*Document text*:
>>>>

Autism Acceptance Day: Autistic Women In Patriarchy

Personal testimony from a FiLiA Team Member

Today is World Autism Acceptance Day, a day which generally passes with relatively little notice - a little more widely known than Car Insurance Day (Feb 1st) but nowhere near as popular as World Book Day, for example.

Women and girls are particularly invisible on the autism spectrum. When someone says “autism” most people think of a boy of around eight, rocking, playing with trains, lashing out. Few people think of girls, and even fewer of women. For reasons which may be to do with sex or may be to do with socialisation, or both, autistic boys will often externalise frustration or anger (“acting out”), while autistic girls will silently watch, fit in by mimicking, and internalise their frustration or anger (“acting in”). Because a quiet or even silent girl is quite acceptable in patriarchy - she is “shy” or “retiring” or “keeps herself to herself” - women and girls are far less likely to be diagnosed as children. [These are of course generalisations: there are many autistic girls who will act out and many quietly anxious autistic boys.]

I was diagnosed with Autism Spectrum Disorder (ASD) as an adult after a breakdown. Looking back through old school reports the assessor saw what my teachers had not: that being “one of the more challenging pupils I have taught,” my “unfortunate manner,” the perceptible bafflement that “she struggles to socialise and prefers her own company” was evidence not of a difficult nature but of a different neurotype.

<<<<

*Available data*:
>>>>

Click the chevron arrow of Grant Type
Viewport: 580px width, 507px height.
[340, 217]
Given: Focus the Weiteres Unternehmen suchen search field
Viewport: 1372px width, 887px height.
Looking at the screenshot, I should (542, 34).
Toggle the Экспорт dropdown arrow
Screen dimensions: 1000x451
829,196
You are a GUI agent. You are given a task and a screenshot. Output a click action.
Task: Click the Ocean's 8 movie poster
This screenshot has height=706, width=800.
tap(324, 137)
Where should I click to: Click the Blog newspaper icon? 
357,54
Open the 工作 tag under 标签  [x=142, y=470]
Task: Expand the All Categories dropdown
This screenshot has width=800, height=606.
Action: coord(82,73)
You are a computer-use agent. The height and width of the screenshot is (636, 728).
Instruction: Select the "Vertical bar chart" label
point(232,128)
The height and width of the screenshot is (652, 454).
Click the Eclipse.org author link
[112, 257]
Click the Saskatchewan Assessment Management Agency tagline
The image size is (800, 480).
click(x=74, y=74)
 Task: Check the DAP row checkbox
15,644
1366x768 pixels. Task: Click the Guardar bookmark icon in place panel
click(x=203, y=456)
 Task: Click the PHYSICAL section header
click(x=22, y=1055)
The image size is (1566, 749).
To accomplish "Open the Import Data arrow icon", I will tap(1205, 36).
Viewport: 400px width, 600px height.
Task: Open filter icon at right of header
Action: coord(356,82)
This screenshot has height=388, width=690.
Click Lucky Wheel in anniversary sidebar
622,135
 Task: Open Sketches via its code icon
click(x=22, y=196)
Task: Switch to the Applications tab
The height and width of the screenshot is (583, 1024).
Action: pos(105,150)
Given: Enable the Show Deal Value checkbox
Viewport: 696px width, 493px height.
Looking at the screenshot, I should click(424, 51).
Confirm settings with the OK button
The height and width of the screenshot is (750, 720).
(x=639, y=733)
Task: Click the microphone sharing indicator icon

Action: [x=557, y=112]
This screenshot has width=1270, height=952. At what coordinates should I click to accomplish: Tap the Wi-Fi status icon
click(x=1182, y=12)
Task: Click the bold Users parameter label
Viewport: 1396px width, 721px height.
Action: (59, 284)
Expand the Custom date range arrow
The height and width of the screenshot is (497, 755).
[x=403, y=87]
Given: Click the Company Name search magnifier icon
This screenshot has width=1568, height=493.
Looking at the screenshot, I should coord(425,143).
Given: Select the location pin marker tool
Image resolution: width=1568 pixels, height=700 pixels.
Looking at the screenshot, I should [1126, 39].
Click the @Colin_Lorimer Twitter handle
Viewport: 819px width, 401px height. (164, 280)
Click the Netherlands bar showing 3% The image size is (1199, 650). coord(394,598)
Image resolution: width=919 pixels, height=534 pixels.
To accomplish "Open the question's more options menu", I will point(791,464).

<<<<

*Exercises to complete*:
A – According to the testimony on autistic women above, why are women and girls far less likely than boys to be diagnosed with autism as children? Answer in one to three sentences.
B – Continue the testimony on autistic women from the point where it stops.

*Responses by item number*:
A – Autistic girls often watch silently, fit in by mimicking, and internalise their frustration or anger rather than acting out. Because a quiet or even silent girl is quite acceptable in patriarchy, where she is seen as "shy" or "retiring," her autism tends to go unnoticed.

B –
I am lucky to have been diagnosed at all. Many girls who struggle in their teens are dismissed as “attention seeking” when they present with mental health problems, or self-harm or eating disorders. Many of us find it very hard to describe and name emotions, or to ‘feel’ those emotions physically. I was into my thirties before I realised that the turns of phrase other people use to describe emotions are experienced by them physically: like many autistic people I have poor interoception and have never had “a red mist of anger” or “a pang of jealousy.” Many of us feel either broadly fine, or really, seriously, not fine at all. But try explaining to a doctor that you are happy other than during a period of ‘shutdown’ when you feel intensely anxious and suicidal - and you are less likely to get the help you need processing and recognising emotion than to be offered a Michelin starred menu of medication, and for some, a bewildering array of possible misdiagnoses: rapid cycling bipolar disorder, generalised anxiety disorder, emotionally unstable personality disorder. If womanhood is unduly pathologised, autistic womanhood is even more so.

And it is not just in medicine that patriarchy works against autistic women. It’s estimated that 80% of communication is indirect - not the words someone says, but the facial expression, including micro-expressions, body language, tone, and so on. I do not read facial expressions or body language well. Sometimes I miss it altogether. In my teens I learned from magazines, books and films that “would you like to come back to mine for coffee” was a code for “would you like to have sex.” Neurotypical girls around me somehow inferred that this applied to other situations too. It turns out that “I’ve missed my train, could I stay on your sofa” also means “would you like to have sex.” Who would have thought?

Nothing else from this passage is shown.